**Written problem**
Copy each line of the records below that contains the string "width", treating uppercase and lowercase letters as distinct.

——————————

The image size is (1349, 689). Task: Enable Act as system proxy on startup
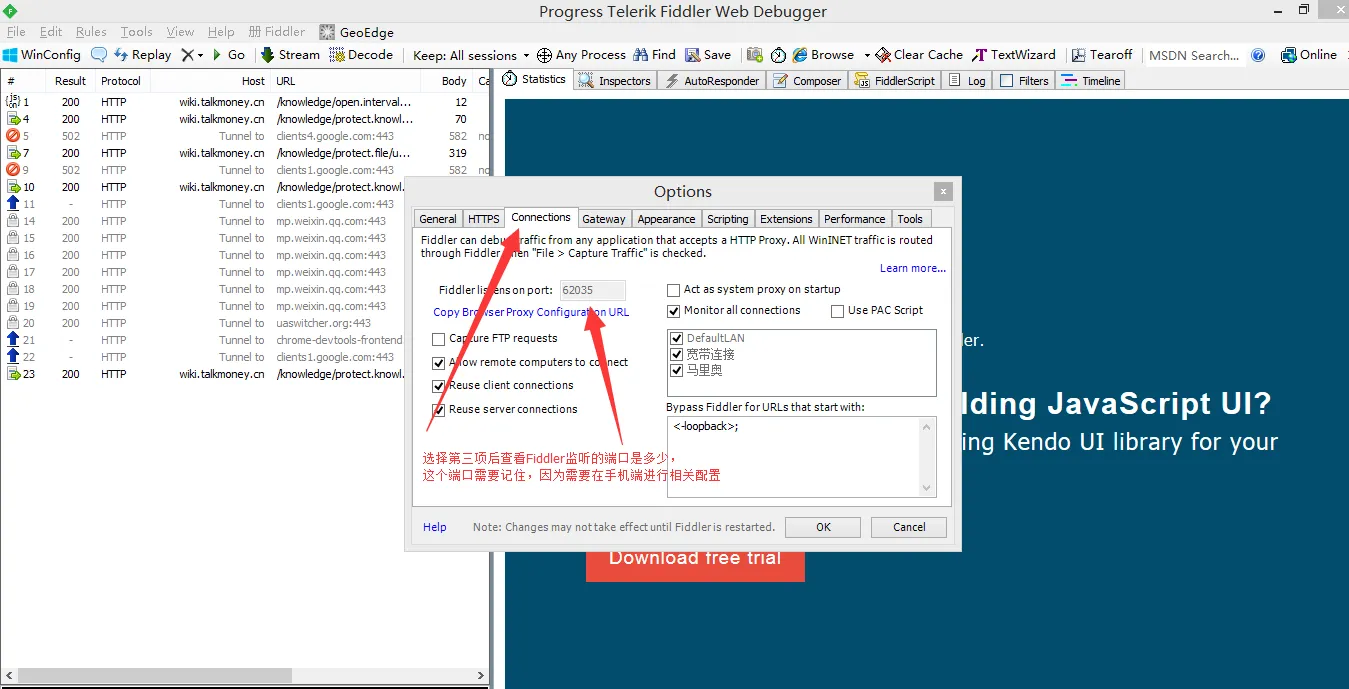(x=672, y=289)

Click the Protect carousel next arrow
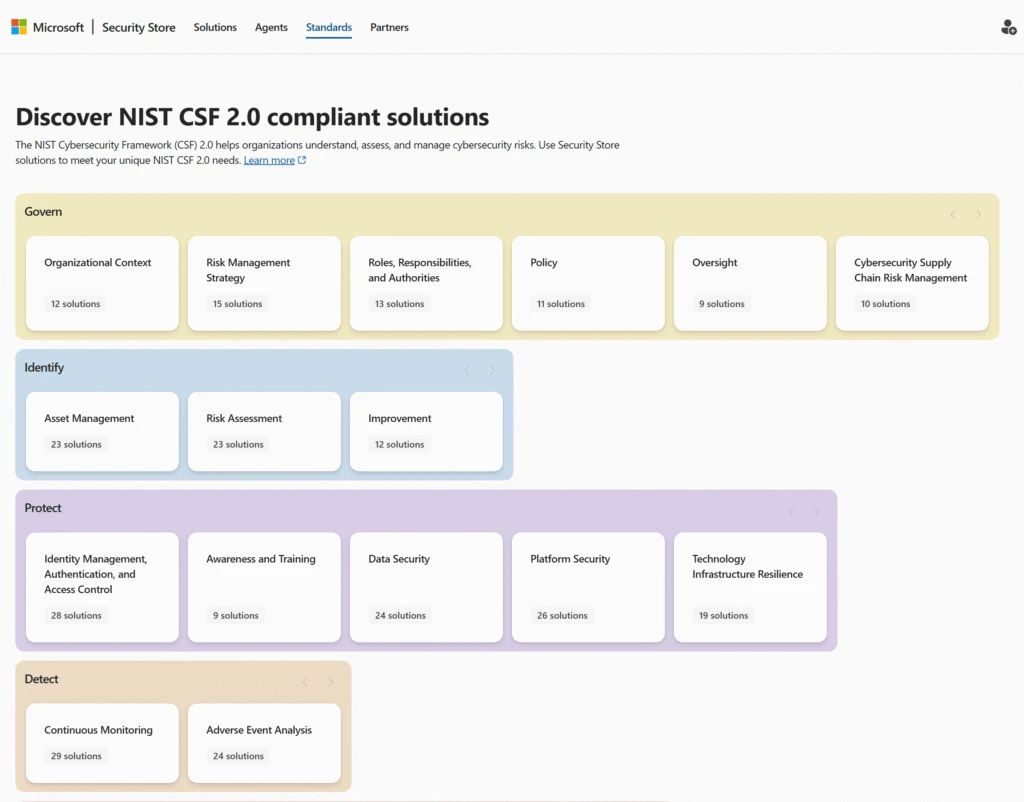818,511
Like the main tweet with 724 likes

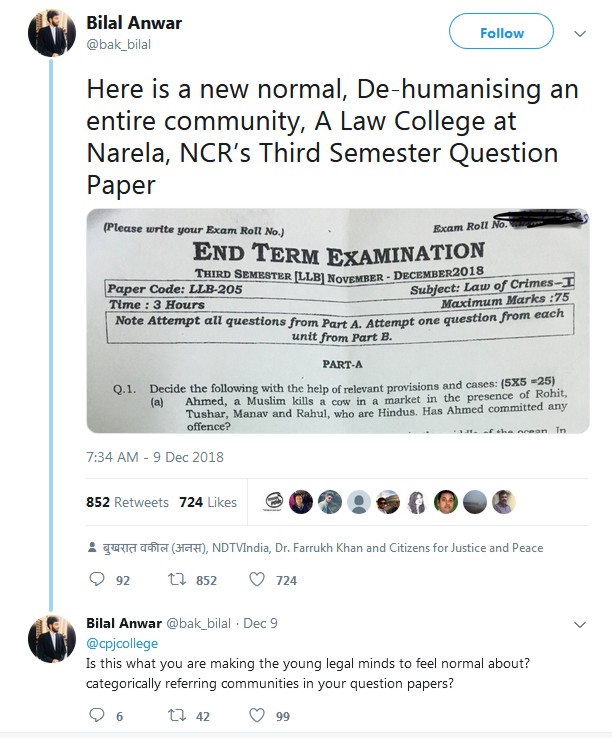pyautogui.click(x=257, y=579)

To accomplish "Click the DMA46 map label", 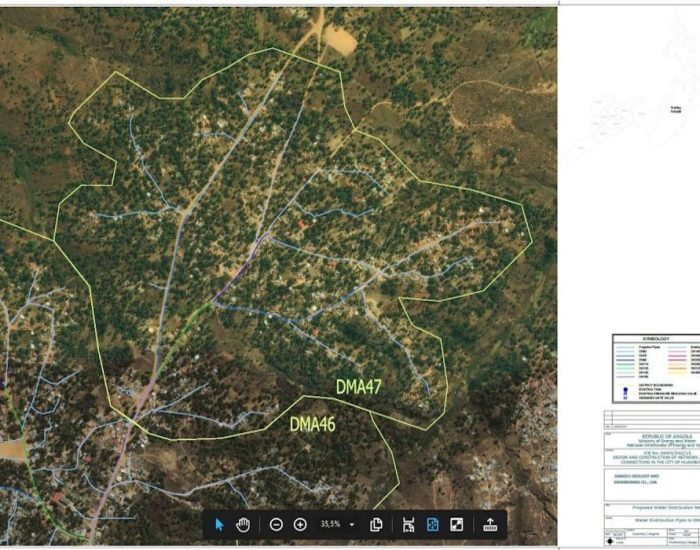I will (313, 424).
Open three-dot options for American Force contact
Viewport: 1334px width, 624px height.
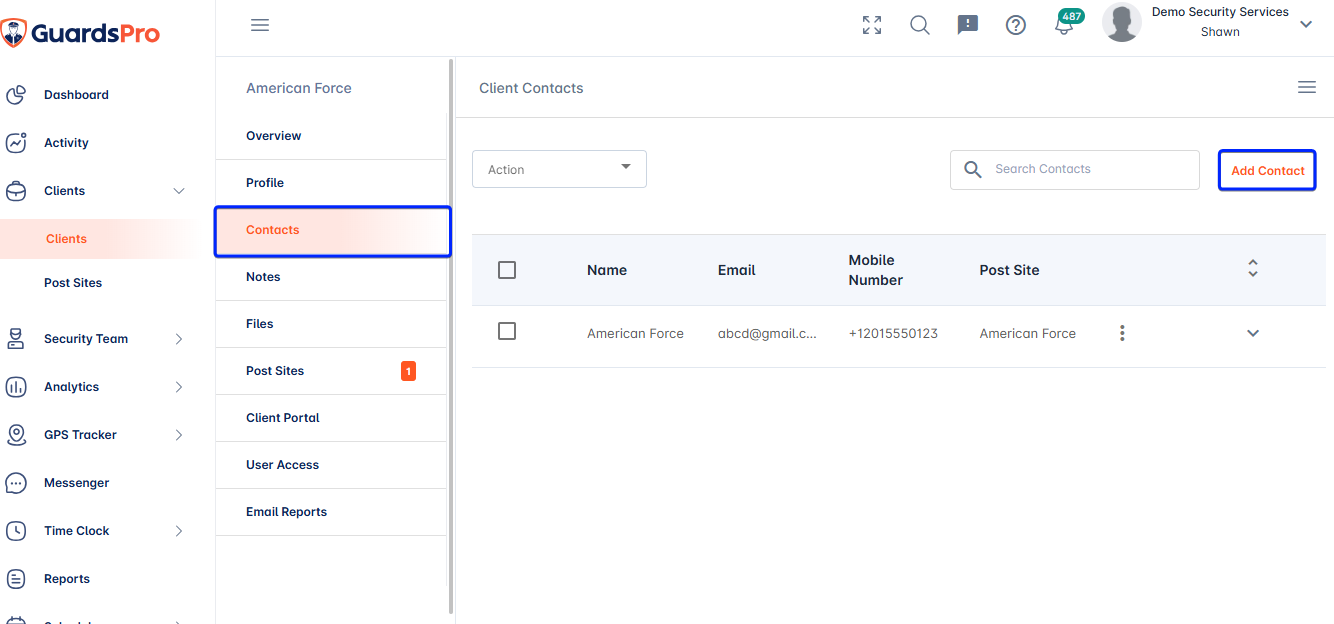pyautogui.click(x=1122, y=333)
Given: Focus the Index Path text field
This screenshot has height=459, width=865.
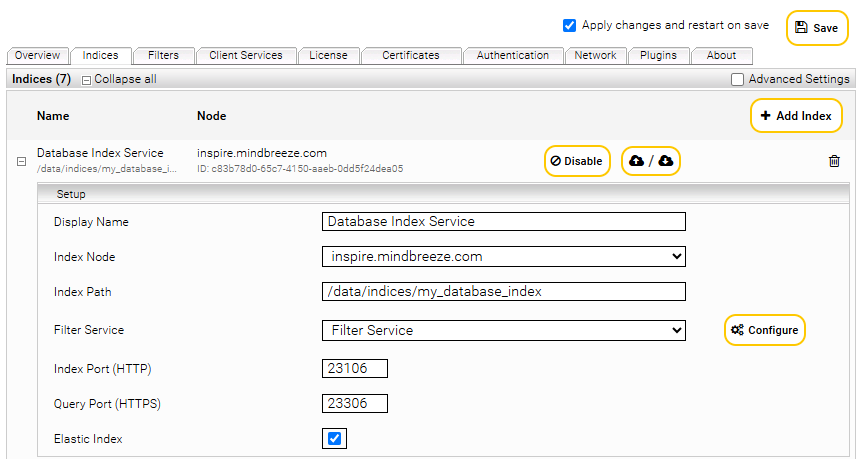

——————————

**Exercise result**
Viewport: 1334px width, 624px height.
This screenshot has height=459, width=865.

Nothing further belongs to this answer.